По дороге на Белужий мыс, возле Чертовой избы – старой, покосившейся хаты, с надписью «ИНВ №19», в которой укрывались от шторма колхозные рыбаки, была пришвартована лодка.

В Белом море редко можно встретить чужие судна, как правило в этом районе из заезжих только катамараны, катера – все с туристической базы, да лодки деревенских рыбаков. Местные всех знают наперечёт и поэтому если в водах проплыло неизвестное судно о нем сразу начинают судачить: кто таков и зачем здесь.

– Самоубийка, – одним словом ее охарактеризовал Андрей, он первым на правах единственного мужчины подошел к ней и тут же отпрыгнул: возле кормы на коротком поводке была привязана собака, мелкий черный щенок дворовой породы. Видимо, она устала настолько, то даже лаять не было сил, щен поставил лапы на бортовину и завилял хвостом.

Андрей осмотрел лодку внимательно, и сразу сложилось ощущение, что приплыла она сюда из 60-х годов. Внутри обитая желтым пенопластом, места мало даже ребенку, ее цвет темно серый, аккурат под деревенские избы, которые стоят на ветру уже шестой десяток.

– Пни ее и развалится, – сказал Андрей и потеребил бортовину, он удивился, как некрепкие стены лодки не остались у него в руках. – Она же гнилая.

Туристки тоже осмотрели местную достопримечательность, кто-то даже сфотографировал. Собака присела и подмела хвостом песок. Она была привязана к лодке старой, местами подранной шлейкой цвета хаки. Пес был дружелюбен, залился бодрым лаем на чужаков.

Андрей посмотрел – от лодки по песку шли следы сапог размера сорок второго – сорок третьего, это он мог определить так как самого природа наградила сорокшестым. А это стандартный, мужичка среднего роста и телосложения.

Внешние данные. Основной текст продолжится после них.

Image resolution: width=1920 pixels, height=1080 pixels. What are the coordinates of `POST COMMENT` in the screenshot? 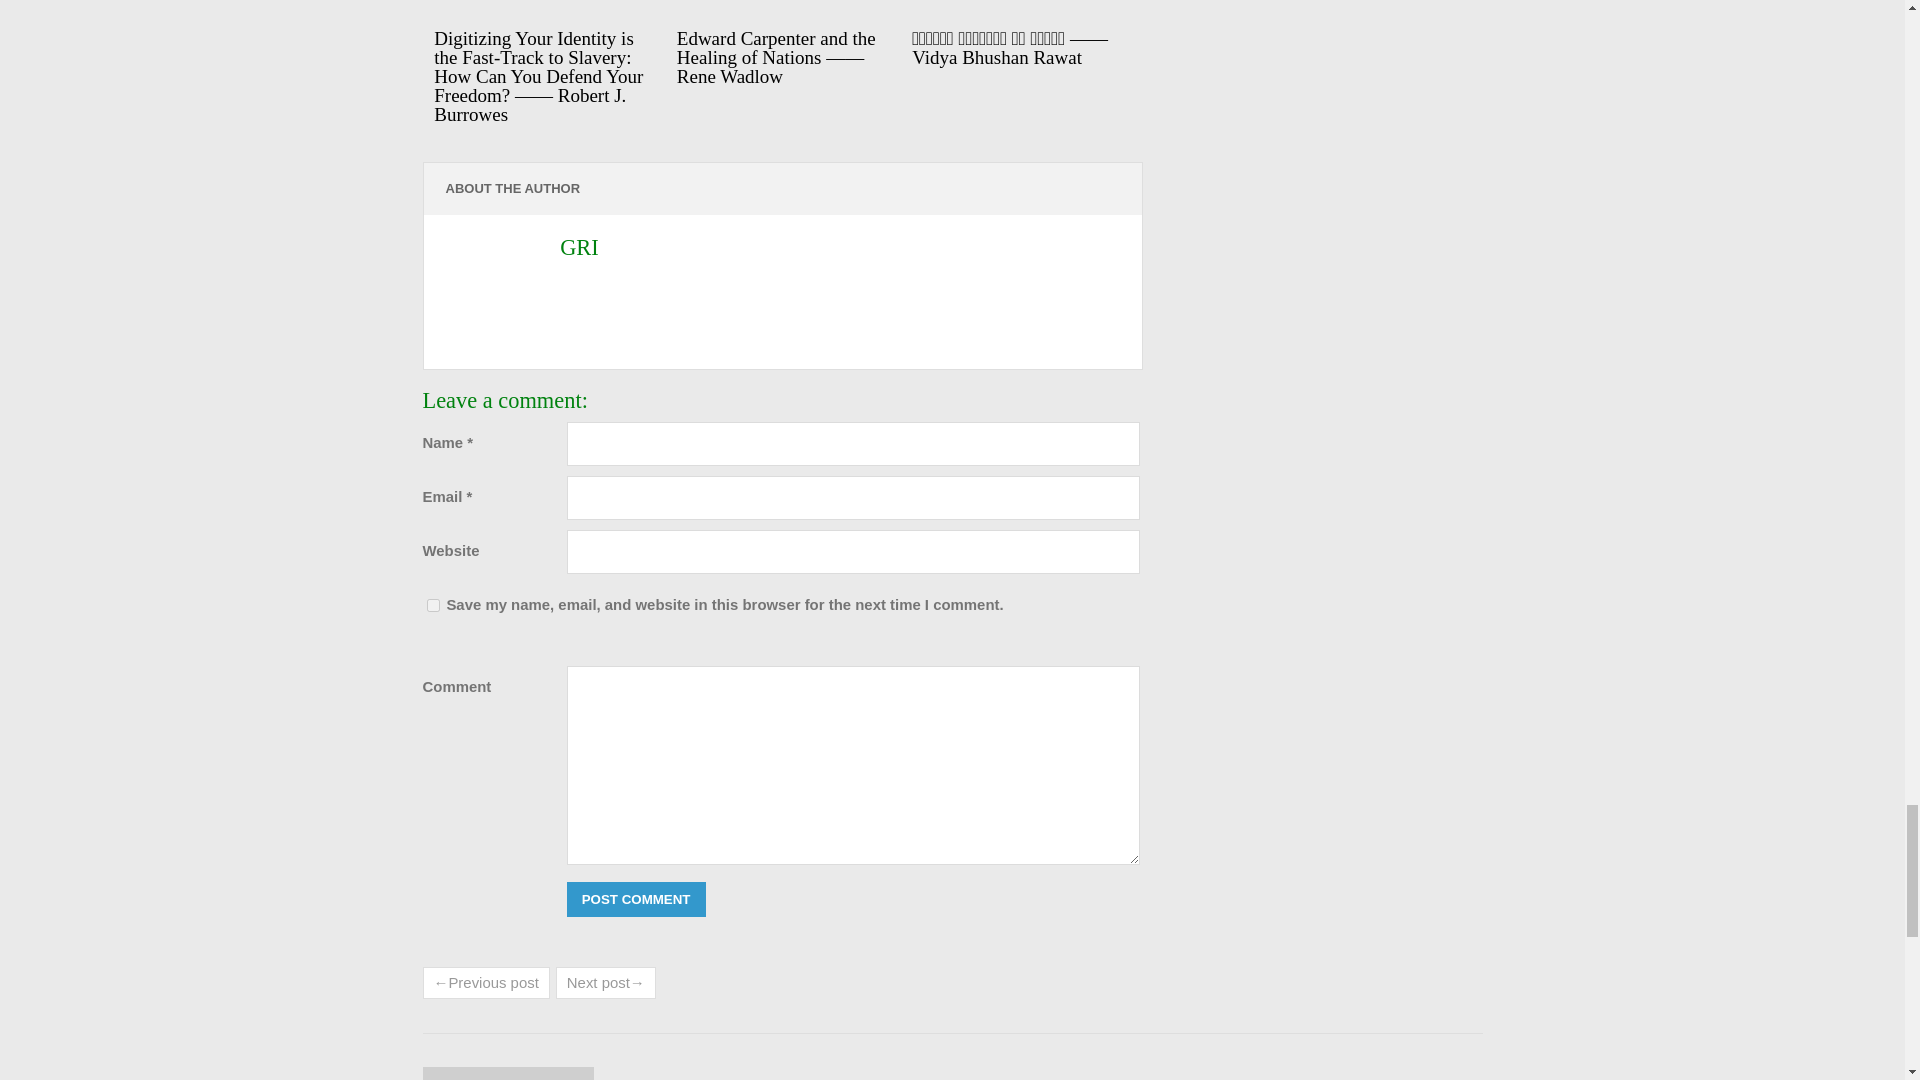 It's located at (636, 899).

– Отлить побежал, наверное, хозяин, да? – спросила одна из туристок и потрепала по морде пса, он весело запрыгнул на нее, поставил передние лапы на живот.

Это предположение было логичнее всего, корабль (посчитаем это слово синонимом к лодке) пришвартовался к берегу по причине того, что капитану, который отправился в одиночное плавание, приспичило в туалет. Высунуться из лодки и сделать дела в этой посудине невозможно, сразу перевернешься на бок, поэтому единственный выход сойти на берегу.

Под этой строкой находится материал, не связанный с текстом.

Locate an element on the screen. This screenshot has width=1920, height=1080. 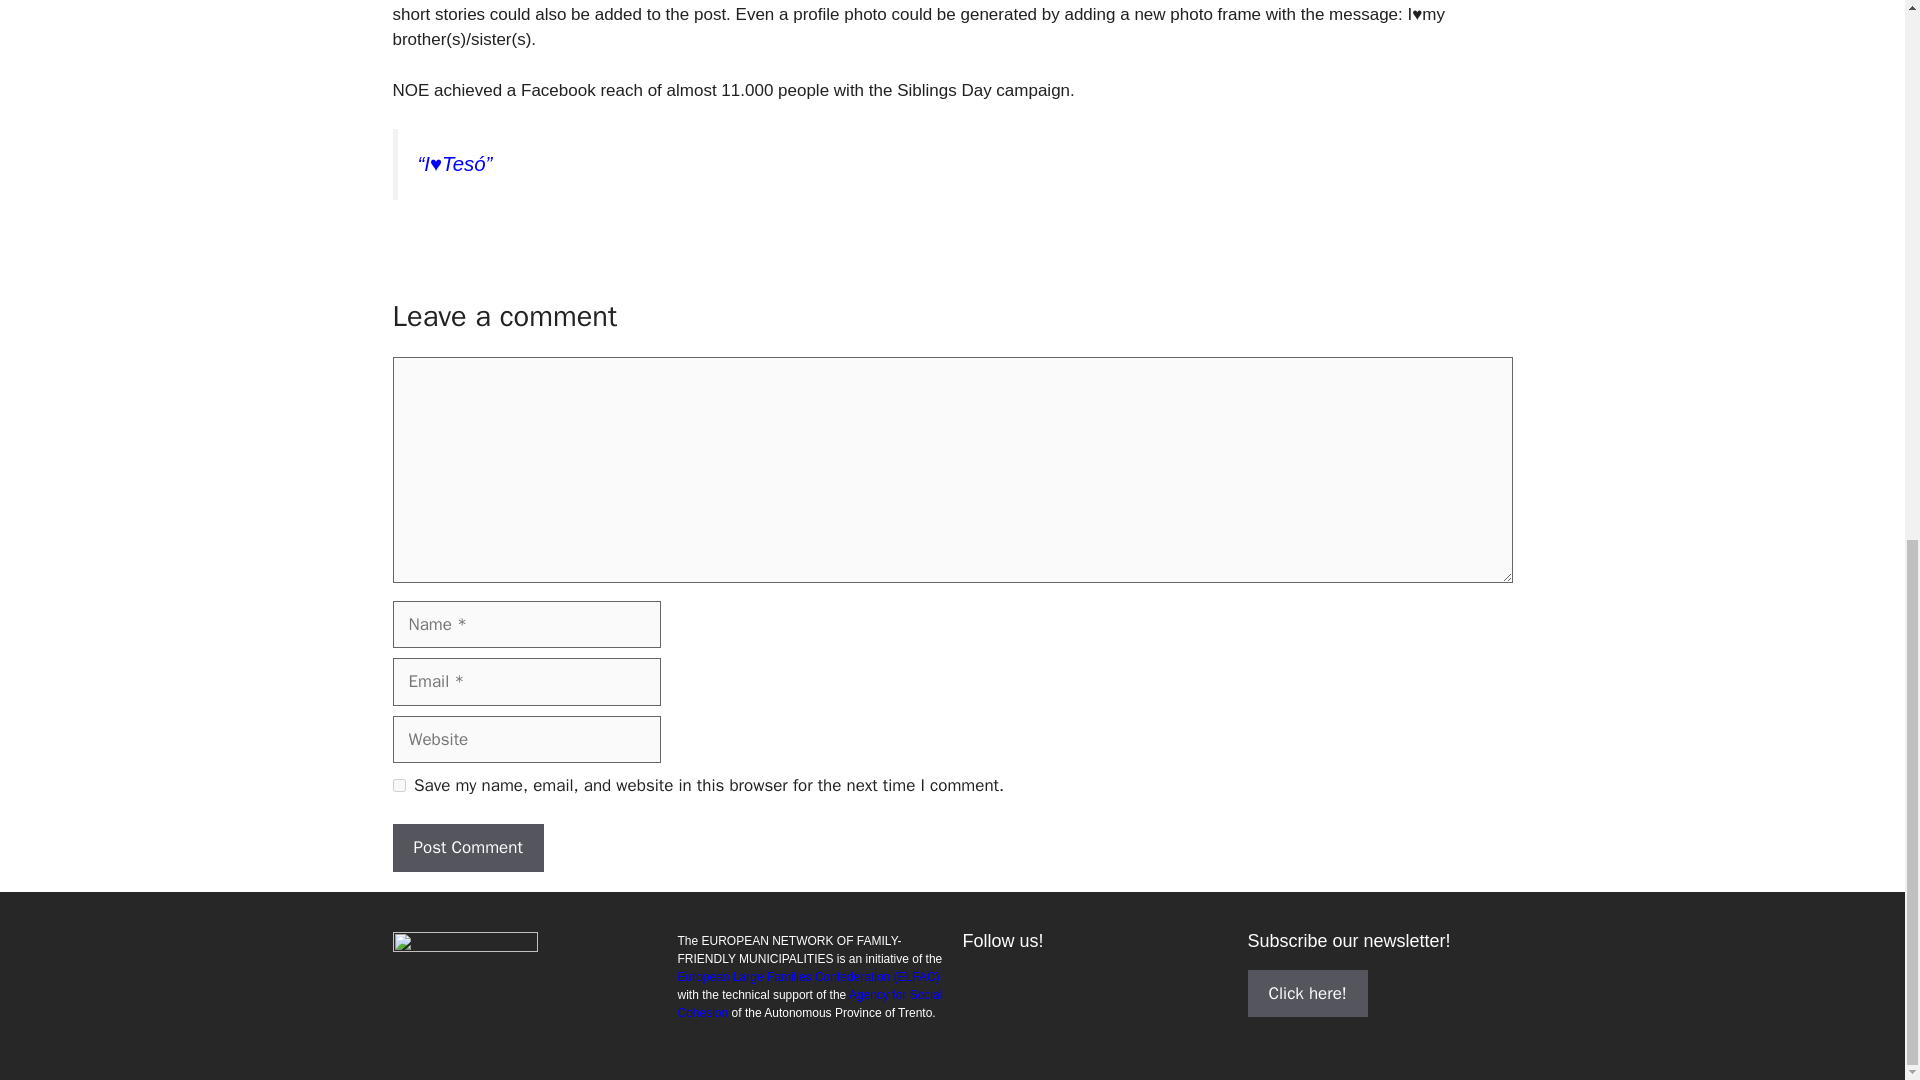
Post Comment is located at coordinates (467, 848).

Андрей подумал также, что человек зашел в избу: либо любопытство пробрало – что за здание такое на берегу, либо устал, и ушел в тишину и под навес подрыхнуть часок другой. Зайти в избу и разбудить было бы неприлично, да и вдруг – это охотник, с ружьем в обнимку спит, тут кашлянешь, а он спросонья нажмет на курок. Да, может охотник пошел вглубь леса, но тогда собаку с собой почему не взял, хотя этого щенка, он взглянул на собаку, первого проберет медвежья болезнь, если встретится он со зверем.

Андрей пытался найти рациональный ответ. Бабы верещали рядом каждый о своем, потом любопытство туристическое улетучилось, лодка стала не интересна, и они побрели к лагерю. Скоро обед, а значит надо готовиться к нему. Что сегодня подадут на стол – это уже новая мысль, поселившаяся в умах отдыхающих.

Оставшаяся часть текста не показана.